Nowhere in the patent application is there any proprietary claim on Kothala Himbutu or any ingredient derived from it or from the other plants, algae and yeast. The article further goes on to claim that: Kothala Himbutu is a variety only found in Sri Lanka, it has been illegally exported, and that Fujifilm has procured 8 patents related to the genus Salacia. These are all erroneous claims. Firstly, Kothala Himbutu (Salacia reticulata) is also found in India and secondly a simple Internet search showed that there are close to 22 Indian suppliers who export Kothala Himbutu worldwide.

This is considering there were only one supplier in Japan and one supplier in Sri Lanka. The 8 patents Fujifilm Corporation has supposedly filed for Salacia are for 8 methods of preparing emulsions using their methods and nowhere do they claim in those preparation processes that Salacia is an ingredient and they are patenting it, unless of course, there is another patent application not in the public domain that does so. Also if we are to go by or believe what the article is claiming then it is not only ingredients from Kothala Himbutu that we are been deprived from using but ingredients derived from over 160 species of commonly used plants, algae and yeast! This is much greater cause for concern.

Bio-piracy is a threat we should be aware of and have measures in place to combat. Making false allegations and crying ‘wolf” for no reason is another issue. The more important lesson that can be learned from this issue is that other countries are investing heavily on research using natural ingredients and why we are not? A search in the Internet will show that there are many patents existing using compounds derived from various plant varieties of the genus Salacia alone. If we are smart then we should try to emulate these efforts since very little similar research is been conducted by Sri Lankan scientists or scientific institutions on our natural resources.

• _Source information_:
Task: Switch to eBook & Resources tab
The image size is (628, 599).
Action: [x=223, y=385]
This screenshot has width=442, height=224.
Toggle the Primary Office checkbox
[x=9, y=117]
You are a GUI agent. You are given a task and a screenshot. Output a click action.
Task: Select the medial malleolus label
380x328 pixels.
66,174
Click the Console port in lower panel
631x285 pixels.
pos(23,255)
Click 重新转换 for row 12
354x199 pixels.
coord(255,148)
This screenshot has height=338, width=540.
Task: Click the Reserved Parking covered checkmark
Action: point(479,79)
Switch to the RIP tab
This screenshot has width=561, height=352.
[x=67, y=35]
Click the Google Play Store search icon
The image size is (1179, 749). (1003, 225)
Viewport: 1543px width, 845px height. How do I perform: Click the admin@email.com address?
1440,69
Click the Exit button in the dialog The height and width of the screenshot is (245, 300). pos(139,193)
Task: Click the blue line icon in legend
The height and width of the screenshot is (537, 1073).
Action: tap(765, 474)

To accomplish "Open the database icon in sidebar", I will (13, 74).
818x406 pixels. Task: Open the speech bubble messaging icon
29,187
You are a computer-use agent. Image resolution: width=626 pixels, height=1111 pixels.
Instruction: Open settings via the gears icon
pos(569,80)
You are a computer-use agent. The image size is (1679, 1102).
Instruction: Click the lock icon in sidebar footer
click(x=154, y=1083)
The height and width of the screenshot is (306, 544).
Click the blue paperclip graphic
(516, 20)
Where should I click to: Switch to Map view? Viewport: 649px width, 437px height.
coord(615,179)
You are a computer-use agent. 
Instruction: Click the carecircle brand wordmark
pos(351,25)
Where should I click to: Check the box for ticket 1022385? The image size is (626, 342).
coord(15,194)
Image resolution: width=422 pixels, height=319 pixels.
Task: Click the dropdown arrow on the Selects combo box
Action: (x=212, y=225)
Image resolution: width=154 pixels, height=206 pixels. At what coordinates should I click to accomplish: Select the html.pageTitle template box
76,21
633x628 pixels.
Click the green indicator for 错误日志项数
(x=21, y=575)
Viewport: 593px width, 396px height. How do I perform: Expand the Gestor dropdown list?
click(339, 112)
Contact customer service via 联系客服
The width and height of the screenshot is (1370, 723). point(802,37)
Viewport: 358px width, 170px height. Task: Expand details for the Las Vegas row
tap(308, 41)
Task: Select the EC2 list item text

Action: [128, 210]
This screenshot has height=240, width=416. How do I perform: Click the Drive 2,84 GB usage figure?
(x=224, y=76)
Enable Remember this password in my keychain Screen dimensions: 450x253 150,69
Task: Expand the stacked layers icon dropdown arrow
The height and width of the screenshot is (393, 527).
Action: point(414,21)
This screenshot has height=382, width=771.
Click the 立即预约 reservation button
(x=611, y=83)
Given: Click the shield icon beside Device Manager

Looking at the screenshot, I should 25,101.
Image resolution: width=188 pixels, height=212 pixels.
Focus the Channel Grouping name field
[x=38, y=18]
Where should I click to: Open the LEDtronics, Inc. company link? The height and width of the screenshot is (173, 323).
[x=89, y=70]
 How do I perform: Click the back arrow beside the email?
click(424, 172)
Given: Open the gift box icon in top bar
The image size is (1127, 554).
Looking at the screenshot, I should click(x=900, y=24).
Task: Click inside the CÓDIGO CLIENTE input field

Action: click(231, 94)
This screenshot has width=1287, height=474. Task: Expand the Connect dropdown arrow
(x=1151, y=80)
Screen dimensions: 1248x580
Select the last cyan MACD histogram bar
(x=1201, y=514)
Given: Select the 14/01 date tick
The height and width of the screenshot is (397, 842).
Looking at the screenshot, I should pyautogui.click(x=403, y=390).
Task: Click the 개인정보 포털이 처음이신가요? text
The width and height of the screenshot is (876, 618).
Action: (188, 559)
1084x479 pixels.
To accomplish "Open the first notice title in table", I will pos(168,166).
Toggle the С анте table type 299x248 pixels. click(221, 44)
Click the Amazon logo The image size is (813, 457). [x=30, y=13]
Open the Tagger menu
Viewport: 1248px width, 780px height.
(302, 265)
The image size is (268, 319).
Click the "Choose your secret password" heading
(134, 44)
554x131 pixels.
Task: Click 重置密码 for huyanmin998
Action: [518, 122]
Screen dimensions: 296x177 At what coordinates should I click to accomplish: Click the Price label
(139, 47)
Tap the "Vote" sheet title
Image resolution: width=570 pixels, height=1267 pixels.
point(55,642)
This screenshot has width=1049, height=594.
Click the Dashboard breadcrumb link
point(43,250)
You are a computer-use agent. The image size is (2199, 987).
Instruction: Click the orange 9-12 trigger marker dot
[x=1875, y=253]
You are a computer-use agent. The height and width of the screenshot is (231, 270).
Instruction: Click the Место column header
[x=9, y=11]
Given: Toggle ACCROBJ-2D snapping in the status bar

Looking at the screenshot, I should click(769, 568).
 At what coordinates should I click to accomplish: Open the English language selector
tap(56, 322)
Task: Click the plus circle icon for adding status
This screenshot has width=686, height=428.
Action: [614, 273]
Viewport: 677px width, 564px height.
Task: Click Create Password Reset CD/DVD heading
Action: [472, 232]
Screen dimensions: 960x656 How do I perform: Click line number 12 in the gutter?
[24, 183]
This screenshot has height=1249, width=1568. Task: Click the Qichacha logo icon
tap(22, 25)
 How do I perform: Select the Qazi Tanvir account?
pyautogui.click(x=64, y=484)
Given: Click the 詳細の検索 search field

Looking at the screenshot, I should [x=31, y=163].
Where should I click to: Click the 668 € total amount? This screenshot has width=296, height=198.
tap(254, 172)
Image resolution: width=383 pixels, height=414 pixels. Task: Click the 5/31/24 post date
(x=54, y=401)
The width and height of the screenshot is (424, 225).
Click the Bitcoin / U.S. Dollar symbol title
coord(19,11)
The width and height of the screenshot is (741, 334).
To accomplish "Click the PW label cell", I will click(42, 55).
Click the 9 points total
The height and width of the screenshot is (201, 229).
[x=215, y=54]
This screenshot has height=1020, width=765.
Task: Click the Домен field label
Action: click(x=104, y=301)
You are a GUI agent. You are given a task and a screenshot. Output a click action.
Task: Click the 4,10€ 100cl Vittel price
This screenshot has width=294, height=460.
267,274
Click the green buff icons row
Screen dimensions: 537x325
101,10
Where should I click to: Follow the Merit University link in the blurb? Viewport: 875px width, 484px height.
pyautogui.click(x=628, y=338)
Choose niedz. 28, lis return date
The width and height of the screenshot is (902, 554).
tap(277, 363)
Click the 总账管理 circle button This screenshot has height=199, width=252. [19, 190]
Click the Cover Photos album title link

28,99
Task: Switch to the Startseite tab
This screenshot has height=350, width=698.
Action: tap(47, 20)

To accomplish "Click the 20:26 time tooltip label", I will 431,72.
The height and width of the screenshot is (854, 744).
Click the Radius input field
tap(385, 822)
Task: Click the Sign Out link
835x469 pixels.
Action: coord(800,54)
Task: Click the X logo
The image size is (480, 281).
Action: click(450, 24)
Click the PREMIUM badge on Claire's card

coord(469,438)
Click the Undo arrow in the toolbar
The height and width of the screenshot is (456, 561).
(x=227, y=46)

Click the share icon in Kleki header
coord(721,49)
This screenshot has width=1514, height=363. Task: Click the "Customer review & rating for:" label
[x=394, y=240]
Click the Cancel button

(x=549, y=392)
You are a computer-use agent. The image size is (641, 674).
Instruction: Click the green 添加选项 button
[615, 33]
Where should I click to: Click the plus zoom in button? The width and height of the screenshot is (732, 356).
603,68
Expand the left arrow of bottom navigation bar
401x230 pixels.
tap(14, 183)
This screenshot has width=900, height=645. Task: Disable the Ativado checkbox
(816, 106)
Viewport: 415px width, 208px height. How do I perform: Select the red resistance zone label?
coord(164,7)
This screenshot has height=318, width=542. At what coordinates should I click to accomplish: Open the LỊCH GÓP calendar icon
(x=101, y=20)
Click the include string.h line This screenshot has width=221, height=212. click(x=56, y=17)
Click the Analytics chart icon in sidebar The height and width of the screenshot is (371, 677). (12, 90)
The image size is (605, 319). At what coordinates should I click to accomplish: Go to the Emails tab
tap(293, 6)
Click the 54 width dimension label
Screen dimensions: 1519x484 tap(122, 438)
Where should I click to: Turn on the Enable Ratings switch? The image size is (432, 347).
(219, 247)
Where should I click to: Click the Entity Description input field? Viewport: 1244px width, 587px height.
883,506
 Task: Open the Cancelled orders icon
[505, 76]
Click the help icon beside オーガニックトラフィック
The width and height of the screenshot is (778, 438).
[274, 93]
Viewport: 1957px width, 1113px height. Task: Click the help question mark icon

• _Questions_:
1. According to the Kothala Himbutu text, about how many Indian suppliers export Kothala Himbutu worldwide?
2. Reproduce the part of the Kothala Himbutu text that begins at the words "Bio-piracy is a" and stops after "our natural resources.".
3. Translate this sentence from the Kothala Himbutu text into Spanish: "Bio-piracy is a threat we should be aware of and have measures in place to combat."
The items come from a source separate from the Kothala Himbutu text.

• _Results for the exercise_:
1. Close to 22 Indian suppliers.

2.
Bio-piracy is a threat we should be aware of and have measures in place to combat. Making false allegations and crying ‘wolf” for no reason is another issue. The more important lesson that can be learned from this issue is that other countries are investing heavily on research using natural ingredients and why we are not? A search in the Internet will show that there are many patents existing using compounds derived from various plant varieties of the genus Salacia alone. If we are smart then we should try to emulate these efforts since very little similar research is been conducted by Sri Lankan scientists or scientific institutions on our natural resources.

3. La biopiratería es una amenaza de la que deberíamos ser conscientes y contra la cual deberíamos tener medidas establecidas.